**Document excerpt**
--- START ---
Susan Leonard Loomis
Pembroke, Mass. August, 2006
Pembroke, Mass. August, 2006
France, Dec.1, 1918
Feel like a full fledged war nurse now..have found 5 cooties on me and have seen these huge rats..Boo!!
Am going to rub it in still not a word have I heard from you yet nor from mother. I have written you twice a week, have you received them?
Must tell you about our Thanksgiving party. It was so pretty, 150 officers and sisters attended with an eight course dinner from soup to nuts and plenty of liquids. I was accused of being a little tipsy but don’t worry, had two prim and proper old maids at my side. Am still on night duty so had to report immediately after one dance, which I had with Chan Lewis. You’ll be surprised when I tell you he is here as Captain of the Dental Corps. Isn’t it funny he should be in this same unit. He is most popular and quite good looking in his uniform. The first dance I went to I recognized his face but just couldn’t place him as I haven’t seen him since he was a barefoot boy in Long Plain, but he is a nice boy and a slicky dancer. Perhaps we didn’t show ‘em. We had a real jazz band and he does everything so we were quite the talk. Oh, such a good time as I had. Oh, Ruthie, these Englishmen! It’s worth your life to dance with them, not to mention dodging them in the hall…and the girls are awful. But I met one Padre who was a divine waltzer, ooh! La la! Chance for talk….
--- END ---
**Dataset excerpt**
--- START ---
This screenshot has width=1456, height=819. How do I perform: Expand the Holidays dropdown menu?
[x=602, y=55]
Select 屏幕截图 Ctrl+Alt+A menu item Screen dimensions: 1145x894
--- END ---
**Exercise task 1**
In the letter from France, what rank and corps does Chan Lewis serve in?
**Exercise task 2**
Retype the part of the letter from France that begins at the words "Susan Leonard Loomis" and stops after "you received them?".
**Exercise task 3**
Write the next few sentences of the letter from France, picking up after its last line.

**Result 1**
He is Captain of the Dental Corps.

**Result 2**
Susan Leonard Loomis
Pembroke, Mass. August, 2006
Pembroke, Mass. August, 2006
France, Dec.1, 1918
Feel like a full fledged war nurse now..have found 5 cooties on me and have seen these huge rats..Boo!!
Am going to rub it in still not a word have I heard from you yet nor from mother. I have written you twice a week, have you received them?

**Result 3**
We all went to a dance given to us by the Machine Gun Officers. They sent a lorry for us and you could have seen these two or three dozen men assemble to boost me in. Much to their surprise I was quite light on my feet.
When we got there I waited until the last one to get out and without a bit of warning just opened my arms and said “Here I come!” There’s but one man left to tell the story. They don’t know what to make of me. I can jolly them off their feet. All of them dying to kid me about being fat and when I start it they are in their glory.
A Major Mac Kaye calls me “tiny”. At the dance I went around the hall once with him and when I saw two empty chairs I stopped and told him he was hopeless, he not only laughed but shrieked and admitted that I had a lot of courage to go that far.
As I wrote, I was going to have a dancing class—front liners have red ribbons, second have blue, third white. When he came up to have tea with me the other p.m. he had three bows of all three colors. He’s about forty but the best looking old sport. He’s been in the army for years and is a wonder at telling stories.
The first night I get off night duty we’re all going to the Du Lac for dinner where they have a piano. They all sing like birds and I can manage to bang it through, look forward to quite a grand party. I told them I didn’t drink or smoke and they’d have a miserable time, but I’d promise to see them home, probably lead them to Paris.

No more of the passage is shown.